Seasickness is a chronic malady; you either have it or you don’t. Modern science over the last few years has worked marvels to combat the problem, with patches you stick behind your ear, stuff you put under your tongue, or pills you swallow. But even salty veterans of sea duty on the California were feeling queasy. The turns every three miles were relentless. At 15 knots the ship turned every five minutes. Five minutes of relative steadiness before you had to brace yourself for another turn. Cheese and crackers was the meal of choice in the crew’s mess and the wardroom. One sailor, seeing a stew sloshing around in a pot on the chow line, had to make a dash for the nearest head.
In his morning report over the loudspeaker, Ivan Campbell tried to lighten things up a bit. “The uniform of the day will be service fatigues and barf bags.”
To relieve tension, Captain Patterson ordered that a Rolling Stones song be played over the PA system every 45 minutes. I KNOW, IT’S ONLY ROCK & ROLL, BUT I LIKE IT.
Would it ever end? Five minutes, lurch to port. Five minutes, lurch to starboard.
SEAL Petty Officer Pete Campo suspended his martial arts classes until further notice. Instead he organized a line dancing class. Hundreds of sailors discovered that, on Campo’s timed command, when they switched their weight from one foot to the other, it compensated for the ship’s roll. Petty Officer Simon Planck, the hero of July 2, joined the class. He was healing from his shoulder wound. Planck thought he may have a future in ballroom dancing, maybe with the lovely young Marine corporal he always lined up next to.

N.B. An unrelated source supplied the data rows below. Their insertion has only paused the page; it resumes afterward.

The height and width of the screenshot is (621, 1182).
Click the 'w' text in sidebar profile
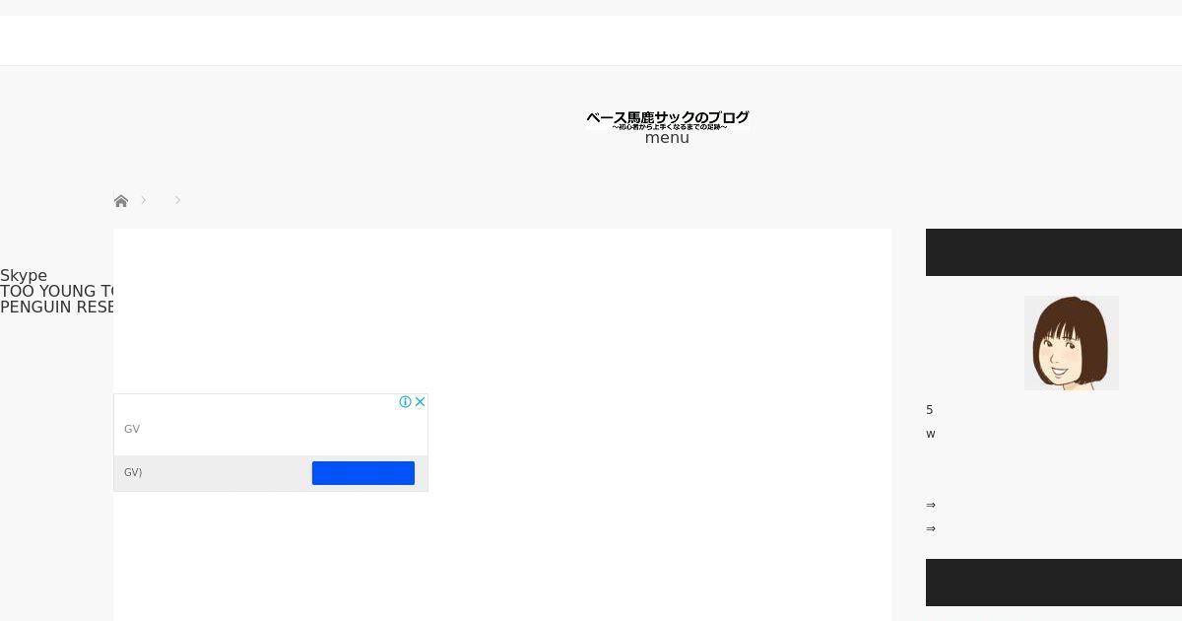click(x=931, y=434)
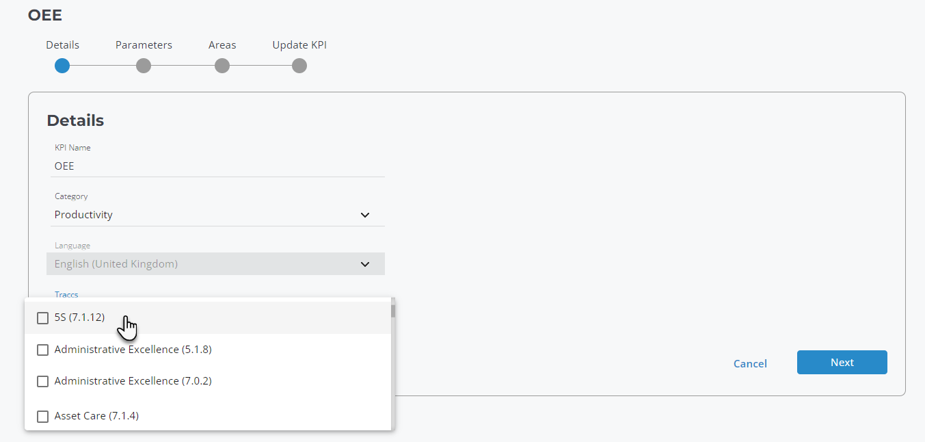This screenshot has width=925, height=442.
Task: Click the Update KPI stepper circle
Action: [299, 66]
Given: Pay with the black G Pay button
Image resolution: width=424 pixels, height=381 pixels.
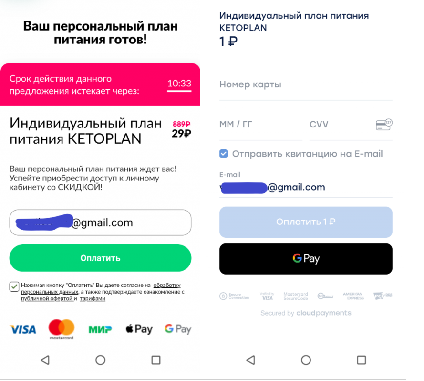Looking at the screenshot, I should [306, 259].
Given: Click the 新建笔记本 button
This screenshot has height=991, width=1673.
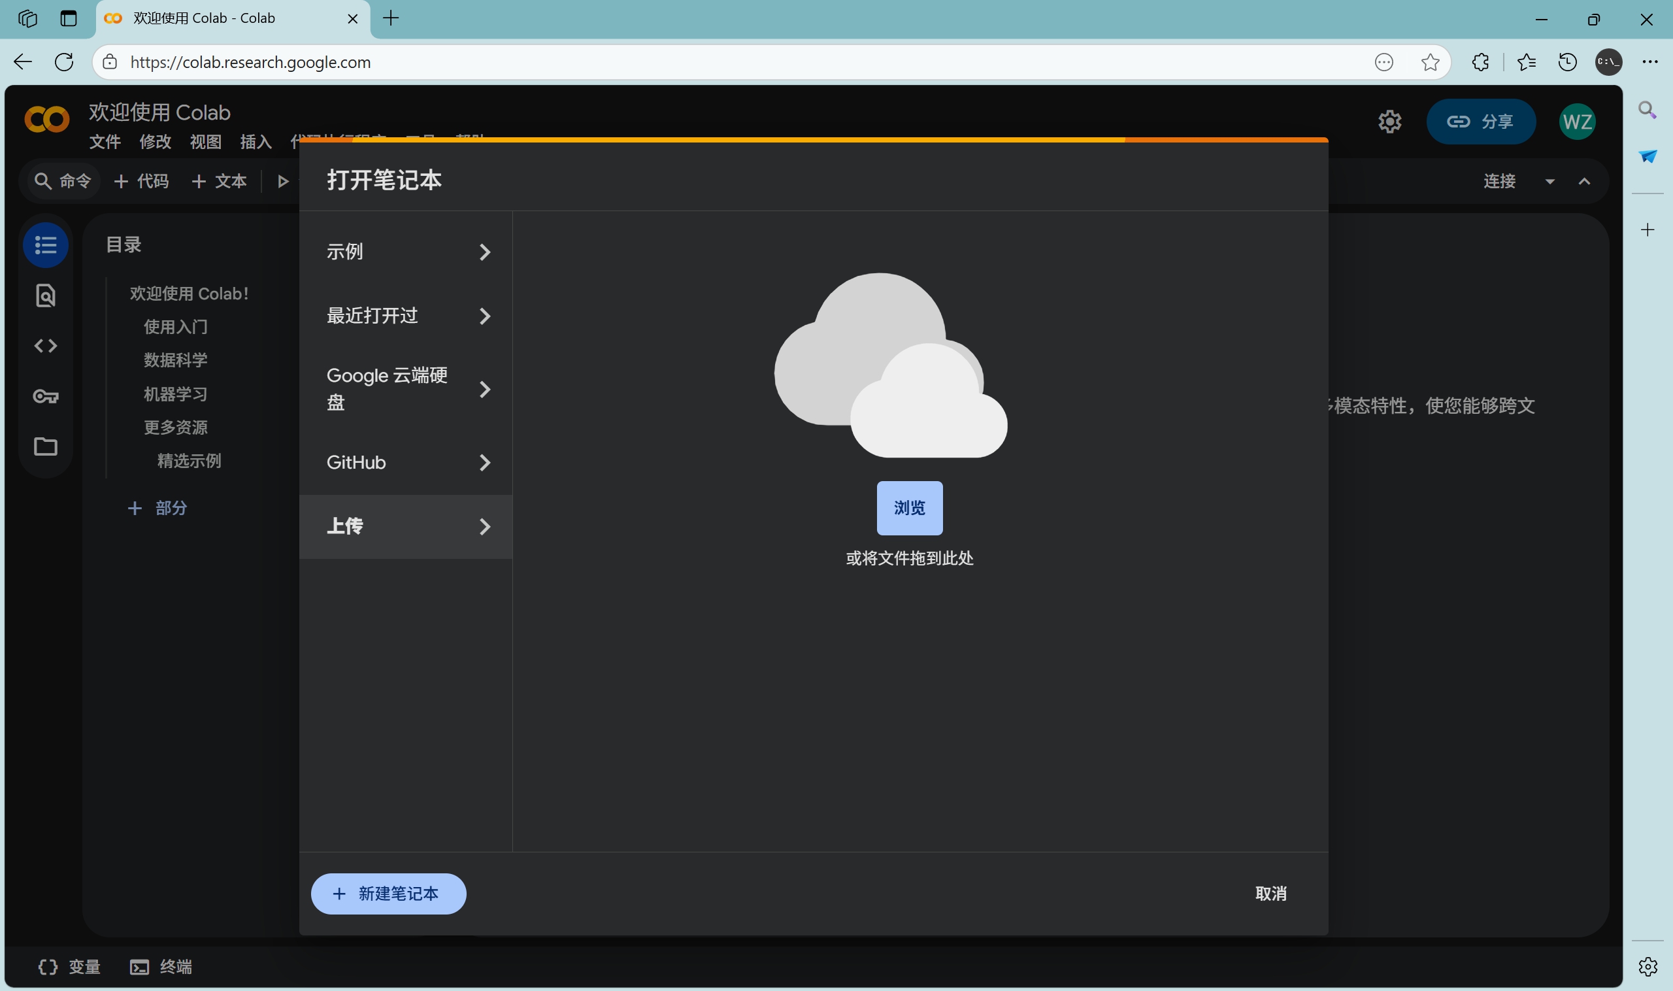Looking at the screenshot, I should pos(389,894).
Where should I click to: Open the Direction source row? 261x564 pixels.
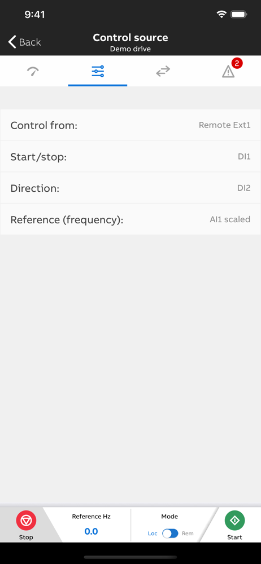coord(131,188)
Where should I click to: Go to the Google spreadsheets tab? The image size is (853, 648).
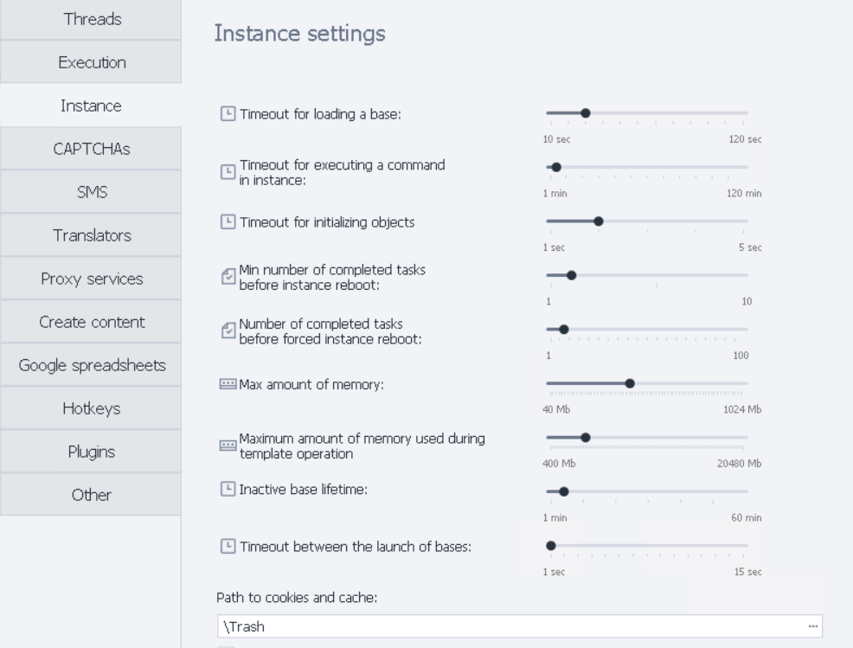pos(91,365)
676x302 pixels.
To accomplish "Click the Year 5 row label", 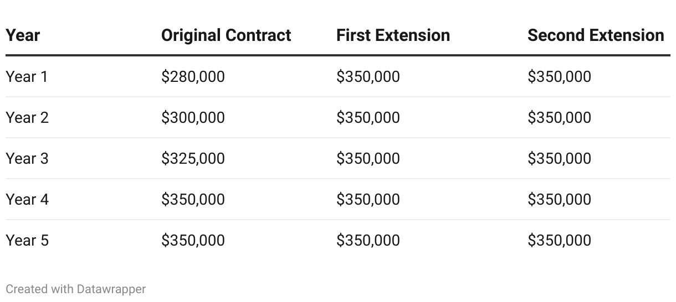I will [x=27, y=240].
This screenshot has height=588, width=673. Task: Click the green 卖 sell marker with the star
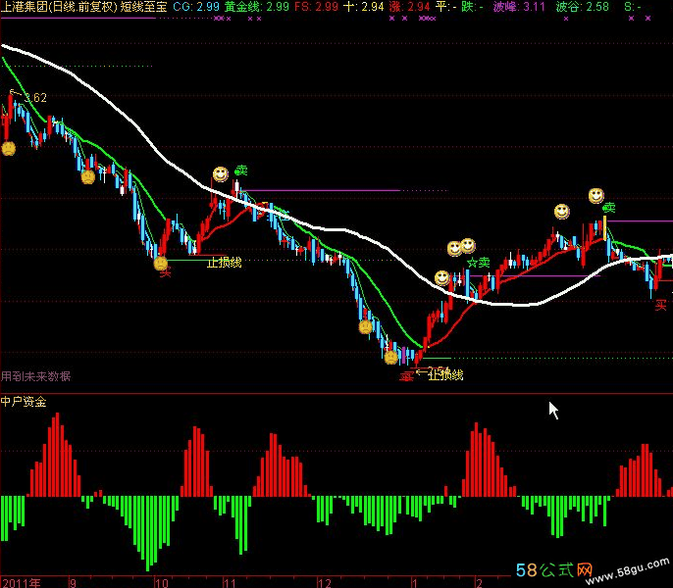click(478, 263)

Ashley took her exercise bag down from its chain. The constant swaying nauseated her.
Commander Joseph Perino, the ship’s medical officer, attended to Petty Officer Bill Jordan, the man who suffered a severe heart attack in April. His condition has steadily worsened since then. His immune system is compromised, and he suffers one infection after another. He recently contracted pneumonia, and his condition is grave. Having lost over 40 pounds, he barely has the strength to speak. Perino had taken a liking to this poor guy, and the feeling was mutual. They would talk for hours about their mutual love, carpentry.
At 1355 hours, Jordan drew his last breath. Perino called the Captain to inform her. How sad, thought Ashley. The poor man would never see his old century again, not to mention his family. She called Father Rick. The chaplain’s office handled all arrangements for burial at sea.